**PROBLEM REQUIREMENTS**: Each entry that follows must be output without any deviation.

Records from a dataset:
BEGIN

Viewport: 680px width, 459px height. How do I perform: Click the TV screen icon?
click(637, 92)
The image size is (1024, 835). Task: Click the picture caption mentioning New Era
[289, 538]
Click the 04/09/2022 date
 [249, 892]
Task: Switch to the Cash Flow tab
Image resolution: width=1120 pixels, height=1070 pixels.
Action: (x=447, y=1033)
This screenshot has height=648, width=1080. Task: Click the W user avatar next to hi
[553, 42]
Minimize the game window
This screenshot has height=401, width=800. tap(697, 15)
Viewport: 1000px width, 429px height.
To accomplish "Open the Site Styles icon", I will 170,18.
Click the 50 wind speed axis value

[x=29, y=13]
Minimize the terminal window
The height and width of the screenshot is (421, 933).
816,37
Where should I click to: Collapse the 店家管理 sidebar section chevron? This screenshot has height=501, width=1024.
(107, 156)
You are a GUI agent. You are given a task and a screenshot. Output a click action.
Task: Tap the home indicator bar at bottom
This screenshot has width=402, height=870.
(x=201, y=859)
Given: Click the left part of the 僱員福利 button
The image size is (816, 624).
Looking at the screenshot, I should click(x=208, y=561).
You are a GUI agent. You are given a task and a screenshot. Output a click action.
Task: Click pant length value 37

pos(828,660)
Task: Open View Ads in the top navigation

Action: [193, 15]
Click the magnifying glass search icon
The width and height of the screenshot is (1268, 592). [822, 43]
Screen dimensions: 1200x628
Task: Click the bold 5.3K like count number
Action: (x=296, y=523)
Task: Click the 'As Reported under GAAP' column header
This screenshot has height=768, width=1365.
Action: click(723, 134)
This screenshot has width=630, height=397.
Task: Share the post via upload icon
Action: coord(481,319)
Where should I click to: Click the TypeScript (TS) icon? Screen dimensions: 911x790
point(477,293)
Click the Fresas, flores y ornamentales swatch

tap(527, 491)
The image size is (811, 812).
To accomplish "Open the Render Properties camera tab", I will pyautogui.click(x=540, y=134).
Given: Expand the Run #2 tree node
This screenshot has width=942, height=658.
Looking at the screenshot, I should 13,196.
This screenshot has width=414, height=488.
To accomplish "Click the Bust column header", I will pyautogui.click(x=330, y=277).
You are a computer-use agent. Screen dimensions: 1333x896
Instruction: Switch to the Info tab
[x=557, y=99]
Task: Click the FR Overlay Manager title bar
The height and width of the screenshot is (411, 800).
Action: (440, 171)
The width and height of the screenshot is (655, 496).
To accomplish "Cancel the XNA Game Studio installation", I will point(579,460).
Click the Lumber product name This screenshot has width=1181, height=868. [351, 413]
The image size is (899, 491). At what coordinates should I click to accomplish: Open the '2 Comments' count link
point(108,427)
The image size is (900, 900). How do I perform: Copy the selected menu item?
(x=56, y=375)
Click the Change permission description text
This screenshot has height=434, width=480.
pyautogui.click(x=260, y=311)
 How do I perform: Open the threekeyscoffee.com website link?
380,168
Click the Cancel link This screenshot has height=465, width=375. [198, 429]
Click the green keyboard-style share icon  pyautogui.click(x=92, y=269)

END

**EXERCISE RESULT**:
Viewport: 680px width, 459px height. How do I perform: Click the TV screen icon?
click(637, 92)
The image size is (1024, 835). Task: Click the picture caption mentioning New Era
[289, 538]
Click the 04/09/2022 date
 [249, 892]
Task: Switch to the Cash Flow tab
Image resolution: width=1120 pixels, height=1070 pixels.
Action: (x=447, y=1033)
This screenshot has height=648, width=1080. Task: Click the W user avatar next to hi
[553, 42]
Minimize the game window
This screenshot has height=401, width=800. tap(697, 15)
Viewport: 1000px width, 429px height.
To accomplish "Open the Site Styles icon", I will 170,18.
Click the 50 wind speed axis value

[x=29, y=13]
Minimize the terminal window
The height and width of the screenshot is (421, 933).
816,37
Where should I click to: Collapse the 店家管理 sidebar section chevron? This screenshot has height=501, width=1024.
(107, 156)
You are a GUI agent. You are given a task and a screenshot. Output a click action.
Task: Tap the home indicator bar at bottom
This screenshot has width=402, height=870.
(x=201, y=859)
Given: Click the left part of the 僱員福利 button
The image size is (816, 624).
Looking at the screenshot, I should click(x=208, y=561).
You are a GUI agent. You are given a task and a screenshot. Output a click action.
Task: Click pant length value 37

pos(828,660)
Task: Open View Ads in the top navigation

Action: [193, 15]
Click the magnifying glass search icon
The width and height of the screenshot is (1268, 592). [822, 43]
Screen dimensions: 1200x628
Task: Click the bold 5.3K like count number
Action: (x=296, y=523)
Task: Click the 'As Reported under GAAP' column header
This screenshot has height=768, width=1365.
Action: click(723, 134)
This screenshot has width=630, height=397.
Task: Share the post via upload icon
Action: coord(481,319)
Where should I click to: Click the TypeScript (TS) icon? Screen dimensions: 911x790
point(477,293)
Click the Fresas, flores y ornamentales swatch

tap(527, 491)
The image size is (811, 812).
To accomplish "Open the Render Properties camera tab", I will pyautogui.click(x=540, y=134).
Given: Expand the Run #2 tree node
This screenshot has width=942, height=658.
Looking at the screenshot, I should 13,196.
This screenshot has width=414, height=488.
To accomplish "Click the Bust column header", I will pyautogui.click(x=330, y=277).
You are a computer-use agent. Screen dimensions: 1333x896
Instruction: Switch to the Info tab
[x=557, y=99]
Task: Click the FR Overlay Manager title bar
The height and width of the screenshot is (411, 800).
Action: (440, 171)
The width and height of the screenshot is (655, 496).
To accomplish "Cancel the XNA Game Studio installation", I will point(579,460).
Click the Lumber product name This screenshot has width=1181, height=868. [351, 413]
The image size is (899, 491). At what coordinates should I click to accomplish: Open the '2 Comments' count link
point(108,427)
The image size is (900, 900). How do I perform: Copy the selected menu item?
(x=56, y=375)
Click the Change permission description text
This screenshot has height=434, width=480.
pyautogui.click(x=260, y=311)
 How do I perform: Open the threekeyscoffee.com website link?
380,168
Click the Cancel link This screenshot has height=465, width=375. [198, 429]
Click the green keyboard-style share icon  pyautogui.click(x=92, y=269)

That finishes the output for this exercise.